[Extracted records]
################

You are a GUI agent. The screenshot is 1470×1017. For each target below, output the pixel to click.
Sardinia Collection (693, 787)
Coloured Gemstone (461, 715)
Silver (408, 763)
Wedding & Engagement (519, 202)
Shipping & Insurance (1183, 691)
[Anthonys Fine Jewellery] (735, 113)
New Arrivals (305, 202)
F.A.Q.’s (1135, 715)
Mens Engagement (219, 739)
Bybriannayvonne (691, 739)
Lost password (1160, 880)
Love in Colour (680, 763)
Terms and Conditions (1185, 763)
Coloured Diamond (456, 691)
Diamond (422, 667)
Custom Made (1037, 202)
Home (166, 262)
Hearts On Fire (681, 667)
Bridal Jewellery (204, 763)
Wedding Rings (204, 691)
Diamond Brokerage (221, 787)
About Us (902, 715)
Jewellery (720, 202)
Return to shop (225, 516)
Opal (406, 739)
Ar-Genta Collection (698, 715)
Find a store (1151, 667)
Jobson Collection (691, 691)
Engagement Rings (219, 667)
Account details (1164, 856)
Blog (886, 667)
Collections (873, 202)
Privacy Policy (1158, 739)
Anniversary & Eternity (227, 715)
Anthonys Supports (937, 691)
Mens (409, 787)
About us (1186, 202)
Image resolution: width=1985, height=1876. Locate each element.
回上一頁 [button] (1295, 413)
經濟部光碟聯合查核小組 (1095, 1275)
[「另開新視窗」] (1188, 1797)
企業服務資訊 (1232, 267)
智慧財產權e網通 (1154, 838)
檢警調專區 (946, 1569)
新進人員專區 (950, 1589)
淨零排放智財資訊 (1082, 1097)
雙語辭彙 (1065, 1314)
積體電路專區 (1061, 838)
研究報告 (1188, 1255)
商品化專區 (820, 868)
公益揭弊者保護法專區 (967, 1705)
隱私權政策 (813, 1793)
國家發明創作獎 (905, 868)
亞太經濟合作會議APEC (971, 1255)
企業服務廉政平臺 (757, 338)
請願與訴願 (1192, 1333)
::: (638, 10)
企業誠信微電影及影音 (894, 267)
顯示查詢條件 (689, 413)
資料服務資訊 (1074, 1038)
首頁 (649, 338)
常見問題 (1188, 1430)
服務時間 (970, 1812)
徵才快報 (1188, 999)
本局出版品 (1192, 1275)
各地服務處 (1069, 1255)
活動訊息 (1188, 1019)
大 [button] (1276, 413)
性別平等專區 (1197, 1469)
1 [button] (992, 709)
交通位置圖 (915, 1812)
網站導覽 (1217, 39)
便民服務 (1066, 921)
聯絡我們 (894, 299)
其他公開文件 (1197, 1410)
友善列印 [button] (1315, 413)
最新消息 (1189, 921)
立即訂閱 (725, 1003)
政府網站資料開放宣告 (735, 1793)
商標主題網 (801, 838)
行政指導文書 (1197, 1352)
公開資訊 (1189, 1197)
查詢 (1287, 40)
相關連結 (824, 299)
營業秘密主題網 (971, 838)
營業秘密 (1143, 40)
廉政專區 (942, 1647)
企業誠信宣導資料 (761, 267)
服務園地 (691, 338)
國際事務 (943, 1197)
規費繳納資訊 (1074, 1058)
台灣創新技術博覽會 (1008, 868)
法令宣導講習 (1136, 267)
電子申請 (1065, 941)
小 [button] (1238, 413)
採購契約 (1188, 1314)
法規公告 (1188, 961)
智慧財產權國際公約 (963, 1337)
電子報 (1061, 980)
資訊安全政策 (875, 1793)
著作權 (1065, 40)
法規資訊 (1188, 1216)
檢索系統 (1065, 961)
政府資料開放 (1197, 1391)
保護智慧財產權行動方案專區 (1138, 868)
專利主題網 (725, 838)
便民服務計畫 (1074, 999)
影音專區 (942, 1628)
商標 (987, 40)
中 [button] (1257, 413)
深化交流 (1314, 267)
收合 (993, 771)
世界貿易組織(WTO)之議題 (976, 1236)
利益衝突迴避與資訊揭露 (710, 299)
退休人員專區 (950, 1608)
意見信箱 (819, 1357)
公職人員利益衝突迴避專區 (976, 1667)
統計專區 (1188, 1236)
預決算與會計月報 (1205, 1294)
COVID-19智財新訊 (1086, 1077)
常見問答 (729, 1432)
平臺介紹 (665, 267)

################

WORK TO BE COMPLETED: Every entry must be printed again, exactly as it reads.

TASK ANSWER:
You are a GUI agent. The screenshot is 1470×1017. For each target below, output the pixel to click.
Sardinia Collection (693, 787)
Coloured Gemstone (461, 715)
Silver (408, 763)
Wedding & Engagement (519, 202)
Shipping & Insurance (1183, 691)
[Anthonys Fine Jewellery] (735, 113)
New Arrivals (305, 202)
F.A.Q.’s (1135, 715)
Mens Engagement (219, 739)
Bybriannayvonne (691, 739)
Lost password (1160, 880)
Love in Colour (680, 763)
Terms and Conditions (1185, 763)
Coloured Diamond (456, 691)
Diamond (422, 667)
Custom Made (1037, 202)
Home (166, 262)
Hearts On Fire (681, 667)
Bridal Jewellery (204, 763)
Wedding Rings (204, 691)
Diamond Brokerage (221, 787)
About Us (902, 715)
Jewellery (720, 202)
Return to shop (225, 516)
Opal (406, 739)
Ar-Genta Collection (698, 715)
Find a store (1151, 667)
Jobson Collection (691, 691)
Engagement Rings (219, 667)
Account details (1164, 856)
Blog (886, 667)
Collections (873, 202)
Privacy Policy (1158, 739)
Anniversary & Eternity (227, 715)
Anthonys Supports (937, 691)
Mens (409, 787)
About us (1186, 202)
Image resolution: width=1985, height=1876. Locate each element.
回上一頁 [button] (1295, 413)
經濟部光碟聯合查核小組 (1095, 1275)
[「另開新視窗」] (1188, 1797)
企業服務資訊 (1232, 267)
智慧財產權e網通 (1154, 838)
檢警調專區 (946, 1569)
新進人員專區 (950, 1589)
淨零排放智財資訊 (1082, 1097)
雙語辭彙 (1065, 1314)
積體電路專區 (1061, 838)
研究報告 (1188, 1255)
商品化專區 (820, 868)
公益揭弊者保護法專區 (967, 1705)
隱私權政策 (813, 1793)
國家發明創作獎 (905, 868)
亞太經濟合作會議APEC (971, 1255)
企業服務廉政平臺 (757, 338)
請願與訴願 (1192, 1333)
::: (638, 10)
企業誠信微電影及影音 (894, 267)
顯示查詢條件 (689, 413)
資料服務資訊 (1074, 1038)
首頁 (649, 338)
常見問題 (1188, 1430)
服務時間 (970, 1812)
徵才快報 (1188, 999)
本局出版品 (1192, 1275)
各地服務處 (1069, 1255)
活動訊息 (1188, 1019)
大 [button] (1276, 413)
性別平等專區 (1197, 1469)
1 [button] (992, 709)
交通位置圖 (915, 1812)
網站導覽 (1217, 39)
便民服務 (1066, 921)
聯絡我們 (894, 299)
其他公開文件 (1197, 1410)
友善列印 [button] (1315, 413)
最新消息 (1189, 921)
立即訂閱 (725, 1003)
政府網站資料開放宣告 (735, 1793)
商標主題網 (801, 838)
行政指導文書 (1197, 1352)
公開資訊 (1189, 1197)
查詢 (1287, 40)
相關連結 (824, 299)
營業秘密主題網 (971, 838)
營業秘密 (1143, 40)
廉政專區 (942, 1647)
企業誠信宣導資料 (761, 267)
服務園地 (691, 338)
國際事務 (943, 1197)
規費繳納資訊 (1074, 1058)
台灣創新技術博覽會 (1008, 868)
法令宣導講習 (1136, 267)
電子申請 (1065, 941)
小 [button] (1238, 413)
採購契約 (1188, 1314)
法規公告 (1188, 961)
智慧財產權國際公約 (963, 1337)
電子報 (1061, 980)
資訊安全政策 (875, 1793)
著作權 (1065, 40)
法規資訊 (1188, 1216)
檢索系統 (1065, 961)
政府資料開放 (1197, 1391)
保護智慧財產權行動方案專區 (1138, 868)
專利主題網 (725, 838)
便民服務計畫 (1074, 999)
影音專區 (942, 1628)
商標 (987, 40)
中 [button] (1257, 413)
深化交流 (1314, 267)
收合 (993, 771)
世界貿易組織(WTO)之議題 (976, 1236)
利益衝突迴避與資訊揭露 (710, 299)
退休人員專區 (950, 1608)
意見信箱 (819, 1357)
公職人員利益衝突迴避專區 (976, 1667)
統計專區 (1188, 1236)
預決算與會計月報 (1205, 1294)
COVID-19智財新訊 (1086, 1077)
常見問答 (729, 1432)
平臺介紹 (665, 267)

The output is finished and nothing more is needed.